Aslında bu yazıyı 9 Haziran'da yazdım. Bu da demektir ki sınava sadece 5 GÜN VAR! Şu anda çok gerginim ve korkuyorum. YGS denen illet bu sene çok çok zordu. Barajı geçtim mi? Evet. 250 puanı geçtim mi? Evet. Bir dil öğrencisi için yeterli mi? Bilmiyorum. LYS nasıl? Yapıcaz bir şeyler. Daha önceki yazılarımı okuduysanız sadece iki senedir dil sınıfında olduğumu yazmıştım. Bu okula geçtiğimde (Kandilli Kız Anadolu Lisesi) 11. sınıf çoktan başlamıştı. Zor zamanlarımdı. Neyse. O zaman okuldaki hocamız, ona x diyelim, bana en fazla 65 doğru yapabilirsin demişti. Sınava bir haftadan az var ve ben 71 doğruya ulaştım. Toplam 80 soru olduğunu göz önüne alırsak, pek de fena değil. Lakin sınav nasıl olacak göreceğiz. İlk dil sınıfına başladığımda 45 doğru ancak yapabiliyordum. İki senede 26 doğru artırmışım. Bence bu gayet iyi bir başarı. Fakat ailem yeterince
çalışmadığımı söylüyorlar ki, biraz haklılar.Cidden uyumadan ders çalışanlar olduğunu görünce benimki atıştırmalık. Eğer bende oturup, düzenli çalışmış olsaydım doğru sayım daha da artardı. Fakat ben ne kadar çalışsam da adil olmayan bir oyundayız. Örnek vermek gerekirse, İngiltere'de yaşamış bir arkadaşım var. Sınavda en fazla 5 yanlış çıkarıyor. Zaten ana dili gibi biliyor kız İngilizceyi ve ben onunla aynı yarışa giriyorum. Hadi bu çok fazla olmayan bir olay diyelim, kolejlerde birinci sınıftan beri İngilizce eğitimi alıp benimle aynı sınava girecek olan öğrenciler var. Tamam bende özel dersler aldım, kurslara katıldım fakat 13 sene İngilizce gören biri ile 1 sene kursa giden biri kıyaslanamaz bile. Hem ben gene şanşlılardanım. Kursa gidemeyen, özel ders alamayan bir sürü insan var. 

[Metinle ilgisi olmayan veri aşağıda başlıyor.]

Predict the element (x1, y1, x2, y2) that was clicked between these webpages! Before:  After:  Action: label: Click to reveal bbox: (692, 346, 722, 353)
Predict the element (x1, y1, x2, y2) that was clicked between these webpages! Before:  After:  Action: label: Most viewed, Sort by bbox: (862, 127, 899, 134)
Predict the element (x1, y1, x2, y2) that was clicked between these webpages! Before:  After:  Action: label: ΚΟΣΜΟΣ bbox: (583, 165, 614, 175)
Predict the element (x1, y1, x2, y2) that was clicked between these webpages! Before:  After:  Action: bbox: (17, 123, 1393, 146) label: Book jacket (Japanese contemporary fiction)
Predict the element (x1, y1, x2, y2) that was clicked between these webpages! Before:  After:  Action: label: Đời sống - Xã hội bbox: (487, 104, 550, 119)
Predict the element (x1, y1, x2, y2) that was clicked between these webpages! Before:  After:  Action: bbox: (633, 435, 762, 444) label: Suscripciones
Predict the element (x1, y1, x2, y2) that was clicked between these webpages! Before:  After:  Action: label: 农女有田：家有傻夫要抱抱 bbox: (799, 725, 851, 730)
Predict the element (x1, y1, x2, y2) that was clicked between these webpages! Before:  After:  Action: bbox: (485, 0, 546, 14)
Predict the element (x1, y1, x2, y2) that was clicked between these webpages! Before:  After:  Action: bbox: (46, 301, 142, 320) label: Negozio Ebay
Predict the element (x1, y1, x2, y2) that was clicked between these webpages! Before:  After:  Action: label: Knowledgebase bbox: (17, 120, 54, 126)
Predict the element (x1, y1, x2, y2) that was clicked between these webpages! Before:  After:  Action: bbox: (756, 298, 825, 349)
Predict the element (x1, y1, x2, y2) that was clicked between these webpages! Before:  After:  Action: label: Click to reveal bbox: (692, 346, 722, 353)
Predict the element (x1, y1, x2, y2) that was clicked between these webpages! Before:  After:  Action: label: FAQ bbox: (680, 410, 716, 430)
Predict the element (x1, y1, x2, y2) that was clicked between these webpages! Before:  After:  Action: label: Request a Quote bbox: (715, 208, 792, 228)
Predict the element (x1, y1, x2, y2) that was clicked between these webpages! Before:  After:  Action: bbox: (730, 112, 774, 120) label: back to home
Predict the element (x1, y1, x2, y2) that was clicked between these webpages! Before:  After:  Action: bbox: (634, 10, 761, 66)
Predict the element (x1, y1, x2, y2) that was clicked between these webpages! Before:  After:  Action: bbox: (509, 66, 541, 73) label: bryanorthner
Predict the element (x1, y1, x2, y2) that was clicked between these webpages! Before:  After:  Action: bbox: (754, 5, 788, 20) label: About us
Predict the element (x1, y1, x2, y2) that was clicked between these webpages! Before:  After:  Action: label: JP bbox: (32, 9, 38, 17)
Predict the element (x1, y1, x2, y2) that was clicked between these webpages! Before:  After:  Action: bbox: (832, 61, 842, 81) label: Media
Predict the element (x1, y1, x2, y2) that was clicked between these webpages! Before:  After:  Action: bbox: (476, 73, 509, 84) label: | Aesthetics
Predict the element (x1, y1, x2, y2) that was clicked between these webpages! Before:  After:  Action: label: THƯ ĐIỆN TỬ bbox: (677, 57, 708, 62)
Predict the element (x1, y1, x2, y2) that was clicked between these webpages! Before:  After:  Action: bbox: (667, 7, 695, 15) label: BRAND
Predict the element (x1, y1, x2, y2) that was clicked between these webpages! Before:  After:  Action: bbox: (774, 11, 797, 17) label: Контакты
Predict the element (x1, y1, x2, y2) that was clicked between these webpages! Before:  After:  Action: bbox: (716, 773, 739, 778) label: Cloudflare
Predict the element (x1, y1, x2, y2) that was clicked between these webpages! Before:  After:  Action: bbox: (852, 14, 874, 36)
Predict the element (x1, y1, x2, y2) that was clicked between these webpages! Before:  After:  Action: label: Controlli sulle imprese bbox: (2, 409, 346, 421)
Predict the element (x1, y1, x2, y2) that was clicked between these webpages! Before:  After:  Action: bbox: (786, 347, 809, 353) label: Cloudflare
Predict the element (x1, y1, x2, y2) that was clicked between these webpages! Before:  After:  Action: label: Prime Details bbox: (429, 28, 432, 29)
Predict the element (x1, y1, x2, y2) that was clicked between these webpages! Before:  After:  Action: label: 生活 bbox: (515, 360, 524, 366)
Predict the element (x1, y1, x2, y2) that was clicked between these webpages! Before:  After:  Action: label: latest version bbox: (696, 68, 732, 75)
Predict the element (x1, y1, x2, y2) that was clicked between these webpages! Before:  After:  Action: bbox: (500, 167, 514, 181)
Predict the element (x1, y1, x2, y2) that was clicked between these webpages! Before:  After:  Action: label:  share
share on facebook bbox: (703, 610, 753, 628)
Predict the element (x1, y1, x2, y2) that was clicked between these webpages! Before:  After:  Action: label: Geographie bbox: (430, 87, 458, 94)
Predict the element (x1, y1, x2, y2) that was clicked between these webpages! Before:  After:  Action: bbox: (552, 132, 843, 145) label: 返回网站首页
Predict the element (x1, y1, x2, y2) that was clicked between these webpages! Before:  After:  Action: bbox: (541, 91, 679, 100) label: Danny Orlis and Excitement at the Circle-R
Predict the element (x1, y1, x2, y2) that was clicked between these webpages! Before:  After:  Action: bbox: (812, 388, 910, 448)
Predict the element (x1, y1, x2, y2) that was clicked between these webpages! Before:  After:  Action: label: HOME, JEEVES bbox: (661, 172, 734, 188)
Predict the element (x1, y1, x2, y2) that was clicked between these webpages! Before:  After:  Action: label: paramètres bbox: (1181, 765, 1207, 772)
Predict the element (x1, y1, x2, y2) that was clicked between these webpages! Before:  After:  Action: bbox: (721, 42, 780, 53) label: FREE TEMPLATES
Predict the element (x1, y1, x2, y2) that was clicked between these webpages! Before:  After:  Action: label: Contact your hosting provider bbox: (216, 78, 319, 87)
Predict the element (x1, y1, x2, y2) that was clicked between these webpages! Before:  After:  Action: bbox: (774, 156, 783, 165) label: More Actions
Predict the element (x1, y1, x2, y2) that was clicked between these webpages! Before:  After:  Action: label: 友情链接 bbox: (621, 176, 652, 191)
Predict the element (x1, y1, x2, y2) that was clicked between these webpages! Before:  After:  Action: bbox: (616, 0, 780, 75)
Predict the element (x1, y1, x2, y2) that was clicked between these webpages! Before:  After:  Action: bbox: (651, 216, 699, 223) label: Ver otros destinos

Ben İstanbul'da iyi bir üniversitede mütercim tercümanlık bölümüne girmek istiyorum. Bunun için iki seçeneğim var.

  1. YGS ve LYS'de çok iyi puanlar almam gerek, ki YGS çoktan geçtiği için bu seçeneği göz önüne alabileceğimi sanmıyorum.
  2. Baba parasını kullanarak bir vakıf üniversitesine gireceğim.
Bu metnin kısaca ana fikri zengin bir ailede doğarsan, hayatın 100-0 ileride başlıyor. Bu sadece benim bölümüm için değil bütün diğer bölümler içinde geçerli.
Şimdi gelelim vakıf üniversiteleri hakkındaki düşüncelerime.
İlk olarak şöyle bir durum var, eğer burslu girersen çok iyi üniversiteler var. Ama hiç çalışmayıp da sadece zengin olduğu için senin götünü yırtarak kazandığın üniversiteye kolaylıkla gelen öğrencilerle aynı sınıfı paylaşacaksın.
Bende devlette istediğim yer olmazsa vakıf üniversitesi tercihi yapacağım. Özellikle İstanbul Aydın Üniversite'si ikinci ya da üçüncü tercihimde kesin olarak olacak fakat bu hala kafamı kurcalıyor. Yazıyı bilgisayara 11.06.2015 tarihinde geçirdim. Heyecanım her geçen saniye artıyor. Umarım bütün arkadaşlarım, bütün öğrenciler güzel yerleri kazanırlar.
Biraz fazla gerginlik ve stresten saçmaladıysam kusuruma bakmayın.
Bir sonraki yazıya kadar kendinize iyi bakın.